Format HWM Mechanism
JAM .JLR (CRC32(lower(name)))
Squish .SQL (CRC32(lower(name)))
Hudson LASTREAD.BBS per-(user-id, board); needs MapUser + Board
GoldBase LASTREAD.DAT per-(user-id, board); needs MapUser + Board
EzyCom per-area lastread; deferred
Wildcat SDK exposes MarkMsgRead per-message but no per-user HWM primitive
PCBoard USERS file lastread per-conference; deferred
MSG, PKT spec has no HWM concept

For the multi-board formats (Hudson, GoldBase) the caller must set both:

  • base.MapUser('NetReader', 60001) — pick a numeric user ID (use 60000+ to avoid colliding with real BBS users).
  • base.Board := N — the board / conference number this scan is for. The same physical Hudson base contains all 200 boards; HWM is per-(user, board).

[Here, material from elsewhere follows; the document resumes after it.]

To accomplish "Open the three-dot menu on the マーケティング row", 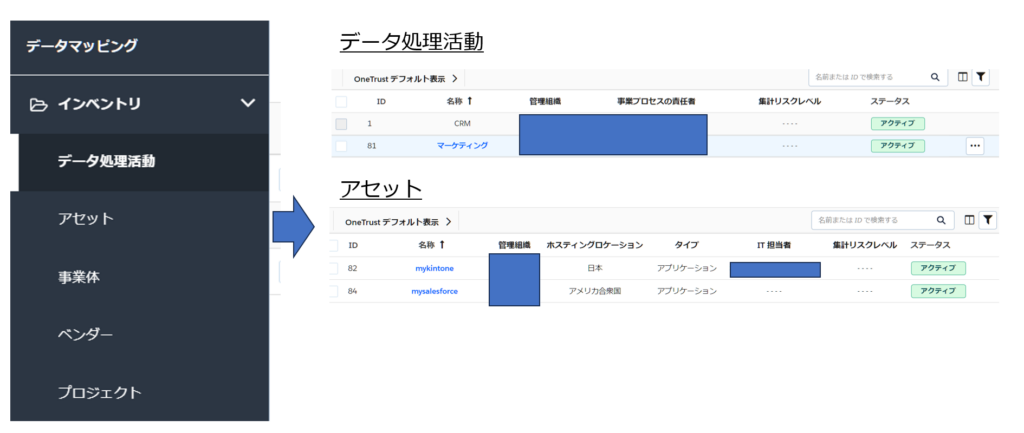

Without either, GetHWM returns -1.

For unsupported formats SupportsHWM returns false and GetHWM returns -1; SetHWM is a no-op. Caller falls back to its own state for those formats (e.g. NR's dupedb).

Auto-bump pattern for scanners:

base.ActiveUser := 'NetReader';
for i := 0 to base.MessageCount - 1 do begin
  base.ReadMessage(i, msg);
  { ... process msg ... }
  { HWM auto-tracks the highest msg.num seen for NetReader. }
end;

When ActiveUser is set, ReadMessage calls SetHWM after each successful read if the just-read msg.num is strictly greater than the current HWM. Never decrements -- reading a lower-numbered message is a no-op. Default off (ActiveUser = '').

Multi-tenant by design: every scanner / tosser gets its own slot in the lastread file, keyed by its name. NR as 'NetReader', Allfix as 'Allfix', Fimail as 'FidoMail-Toss' -- they all coexist in .JLR / .SQL without interfering with each other or with human-user lastread.

Pack/purge is the format's responsibility: each backend's Pack rewrites the lastread file in step with the message renumbering. For JAM and Squish this is handled natively.

Capabilities API — backend self-description

Each backend declares the canonical list of attribute keys it understands via a class function:

class function TMessageBase.ClassSupportedAttributes: TStringDynArray;

Callers query before setting:

if base.SupportsAttribute('attr.returnreceipt') then
  RenderReceiptCheckbox
else
  HideReceiptCheckbox;

Backends silently ignore unknown attributes on Write (RFC 822 X-header semantics — fine for forward compatibility); the capabilities API exists so callers know in advance which keys won't survive on a given format. The full per-format support matrix lives in docs/attributes-registry.md.

Locking

Three layers, applied in order on every Open:

  1. In-processTRTLCriticalSection per TMessageBase instance.
  2. Cross-process — advisory lock on a sentinel file (<base>.lck or, for Squish, <base>.SQL so we coexist with other Squish-aware tools). fpflock(LOCK_EX|LOCK_SH) on Unix, LockFileEx on Windows. Retry with backoff up to a configurable timeout (default 30s). Lock acquire/release fires events.
  3. OS share modesfmShareDenyWrite for writers, fmShareDenyNone for readers, matching DOS-era multi-process sharing conventions every classic format expects.

Events

TMessageEvents lets callers subscribe one or more handlers to receive metBaseOpened, metMessageRead, metMessageWritten, metLockAcquired, metPackProgress, etc. Internally the dispatcher serialises calls so handlers do not need to be reentrant.

Concurrent tossers

TPacketBatch owns a queue of .pkt paths and a worker thread pool. Each worker opens its packet, reads messages, hands each to the caller-provided processor. The batch caches one TMessageBase per destination area so writes serialise through layer-1 locking; layer-2 keeps separate processes (e.g. an editor) safe at the same time.

Behavioural fidelity

Every format backend is implemented from the published format specification (FTSC documents and the original format authors' own spec papers — see docs/ftsc-compliance.md). Tests read and write real sample bases captured from working BBS installations; round-trip tests verify byte-for-byte preservation across read → write → read cycles.